■ **Exercise details**
Reproduce every line of the material below exactly. No pictures belong in the copy.

■ **Supplied data**
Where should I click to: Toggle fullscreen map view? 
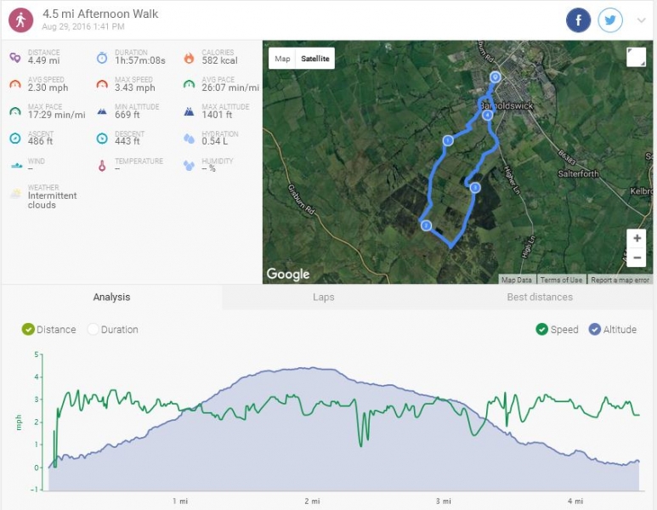pos(636,57)
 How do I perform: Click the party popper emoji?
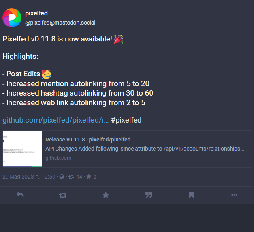tap(119, 39)
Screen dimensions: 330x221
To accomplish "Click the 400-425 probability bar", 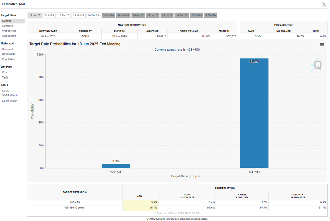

■ **Your solution**
Where should I click to: Toggle fullscreen map view? 
pos(636,57)
 How do I perform: Click the party popper emoji?
tap(119, 39)
Screen dimensions: 330x221
To accomplish "Click the 400-425 probability bar", 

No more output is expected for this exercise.